Firstly, AI and automation actually net-replacing human labour this time has been predictable since the late 1980s, as AI started shaping up.
i.e. the observation that it really will be different this time since, in job category after job category, AIs and/or automated processes, which are continually being improved, sometimes in leaps and bounds, will inevitably cross a threshold of being probably more absolutely effective and definitely more cost-effective than a person. Economic activity in capitalist competition will then adjust to those economic facts.
Secondly, we now, in the current and next few years period definitely have:
a. the in-the-moment rise of fairly general Agentic AI, including reasoning, problem break-down etc. on top of a huge and comprehensive knowledge base and domain-specific knowledge bases
b. the last few years improvements in LLM systems for
i. writing
ii. information search and summarization tasks across wide but also deep knowledge domains
iii. creative tasks
c. Humanoid robots emerging over the next few years with capability for:
i. general flexible learning based on observing and practicing
ii. cross-training so that the whole fleet of robots learns what each individual one learns.
d: Actually self-driving cars and trucks
You can no longer say this is some unlikely hypothetical sci-fi future scenario. The job displacement (coders, ironically enough), and in high-expertise jobs (lawyer, doctor, engineer) job devaluation, is already starting to happen, reflected in lower hiring plans not compensating for attrition at a minimum.

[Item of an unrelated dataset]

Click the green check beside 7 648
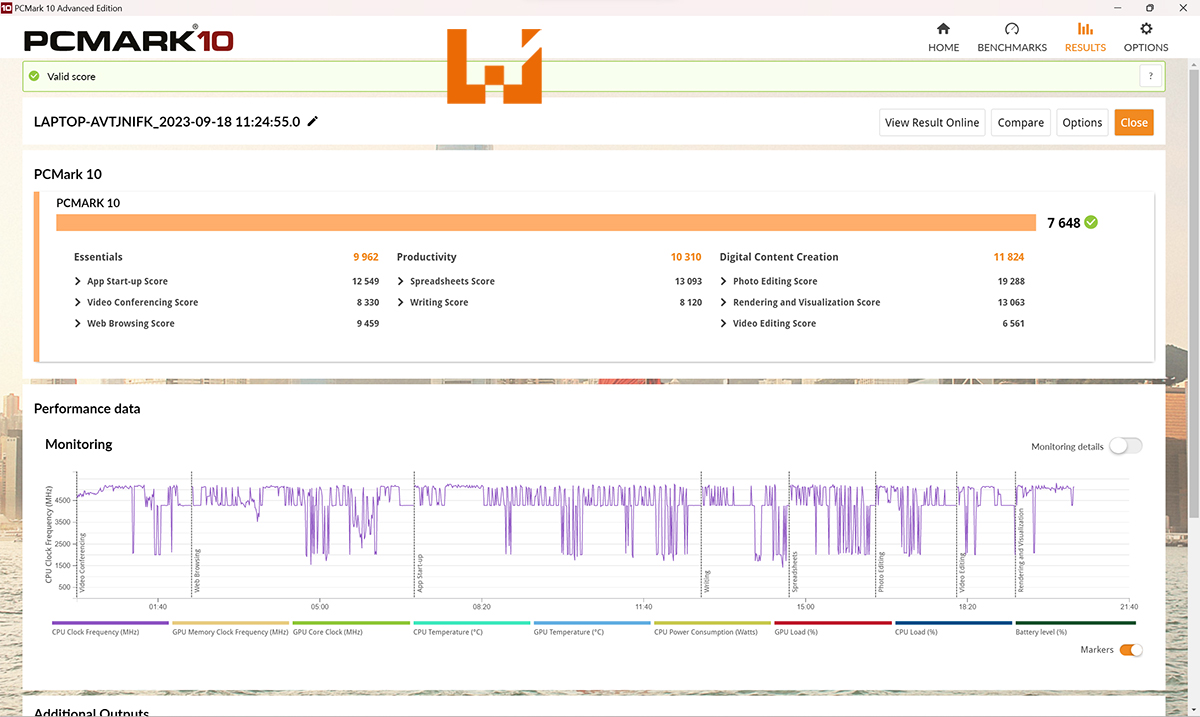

Factory and other manual labour jobs will be next, after c. and d. develop for a few more years. Many thought those manual jobs would be first, but turns out they are more challenging for computers than replacing white-collar work.
This is not hypothetical. Planning for the economic shake-up needs to start now. Hint. Repatriating factories is not the solution. Will you be happy that robots of your nationality are doing the work instead of those evil foreign robots? No.